U.S. Rep. Mo Brooks faces a censure resolution filed Monday by two Democratic members of the U.S. House for inflammatory rhetoric at a rally that preceded the attack on the Capitol on Wednesday.
The proposed censure resolution, filed by New Jersey Congressman Tom Malinowski and Florida Congresswoman Debbie Wasserman Schultz, focuses on various statements by Brooks in a rally opposing the certification of Electoral College votes. According to the resolution, the crowd to which Brooks spoke included members of "extremist and antigovernment groups," including Proud Boys, QAnon, Boogaloo Boys, and Oathkeepers.
"Whereas Representative Brooks said to participants in the rally, 'Today is a time of choosing and tomorrow is a time of fighting. Today is also a day of revelation and separation. ... Today, by their votes, Americans will learn which Republican congressmen and senators love their bourbon, love their cigars, love their prestige, love their personal power, love their special interest group money more than they love America.'
"Whereas Representative Brooks then exhorted the audience, 'Today is the day American patriots start taking down names and kicking ass.'"
Brooks' Washington, D.C., office did not answer phone calls Monday afternoon and the message box was full, according to an automated recording.
In statements to the media since the assault on the Capitol, Brooks has denied any responsibility.
“I make no apology for doing my absolute best to inspire patriotic Americans to not give up on our country and to fight back against socialists in the 2022 and 2024 elections,” Brooks said Friday, a statement quoted in the censure resolution.
He also said his reference to “ass” referred to the Democratic Party’s symbol of a donkey, and said he was merely exhorting the crowd to actively participate in future elections.
In tweets since the riot, Brooks has suggested that the rally promoted by President Donald Trump was infiltrated by antifa members.
"Evidence mounting that fascist antifa orchestrated Capitol attack with clever mob control tactics," he tweeted Thursday.
The FBI has said there is no evidence antifa activists were involved in the attack.
Five people died in the melee, including a Capitol Police officer and an Athens man who was there in support of Trump and whom police said died of a medical emergency. A Falkville man who attended the rally was arrested after Capitol Police said they found 11 Molotov cocktails and multiple firearms in his possession.
According to the resolution, "Brooks' actions encouraged and fueled the mob, brought shame on the House of Representatives, jeopardizing its reputation and institutional integrity, as well as the safety of its Members and staff."
Malinowski in a tweet Monday said the danger from the groups involved in the riots remains.
"The threat from these violent extremists remains ongoing and many of my colleagues, Republicans and Democrats, fear for the safety of their families," he wrote. "Congressman Brooks, however, remains unrepentant. This will not be tolerated."
◇ ◇ ◇
Extract the passage of the article on the Mo Brooks censure resolution from "In statements to" up to and including "in the attack.", word for word. The listing is not needed for anything here.

▶ **RECORDED DATA**
◇ ◇ ◇
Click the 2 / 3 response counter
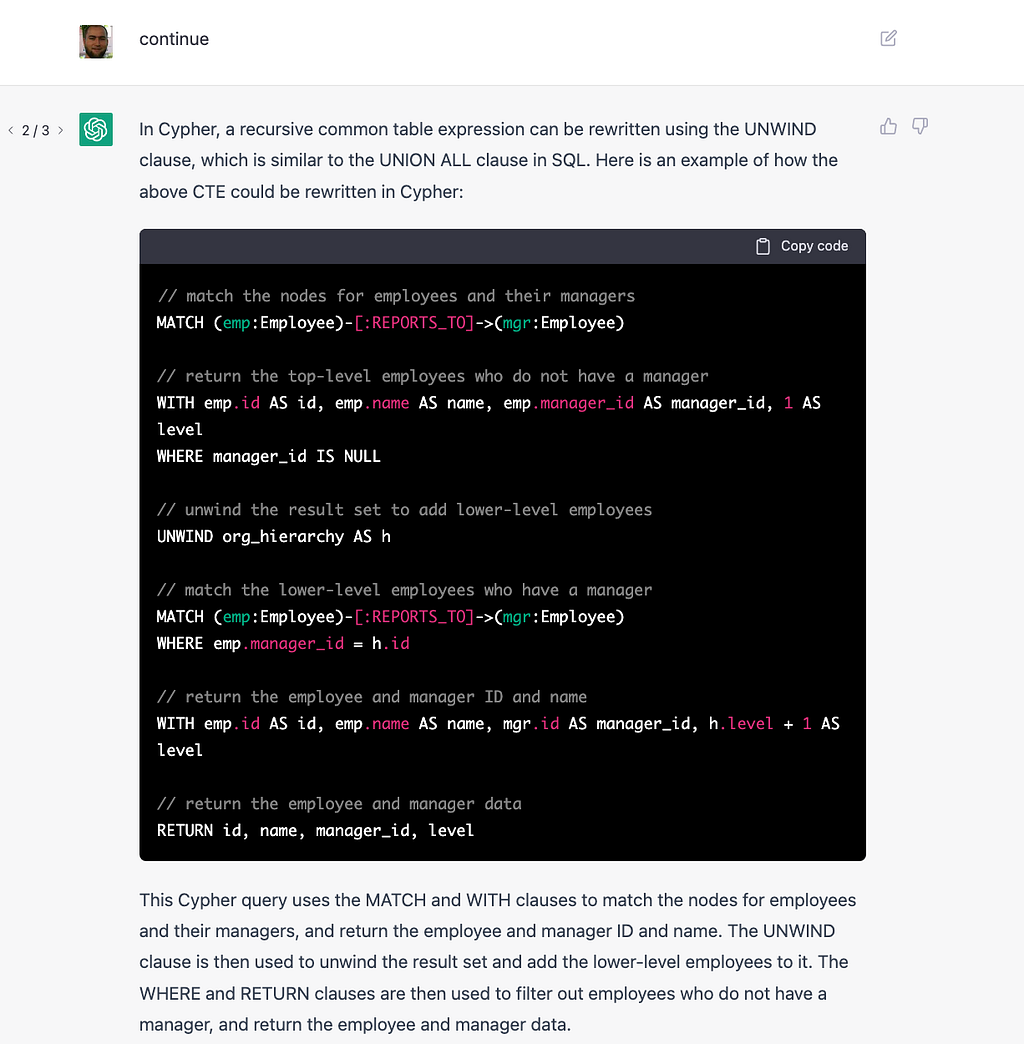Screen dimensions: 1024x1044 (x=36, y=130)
◇ ◇ ◇
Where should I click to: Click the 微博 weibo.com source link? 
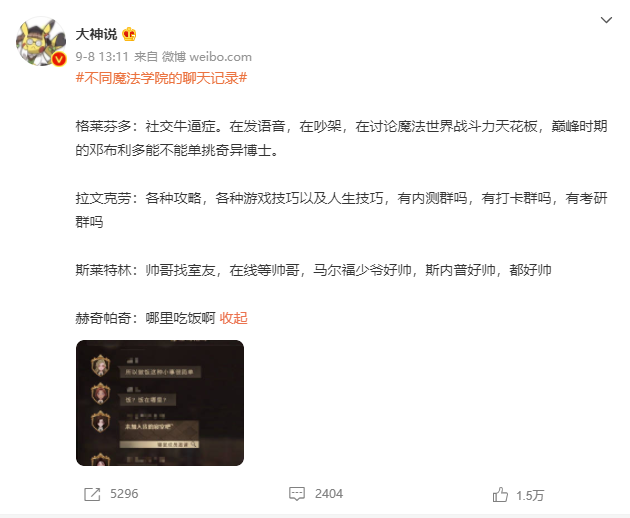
◇ ◇ ◇
▶ **PROBLEM SOLUTION**
In statements to the media since the assault on the Capitol, Brooks has denied any responsibility.
“I make no apology for doing my absolute best to inspire patriotic Americans to not give up on our country and to fight back against socialists in the 2022 and 2024 elections,” Brooks said Friday, a statement quoted in the censure resolution.
He also said his reference to “ass” referred to the Democratic Party’s symbol of a donkey, and said he was merely exhorting the crowd to actively participate in future elections.
In tweets since the riot, Brooks has suggested that the rally promoted by President Donald Trump was infiltrated by antifa members.
"Evidence mounting that fascist antifa orchestrated Capitol attack with clever mob control tactics," he tweeted Thursday.
The FBI has said there is no evidence antifa activists were involved in the attack.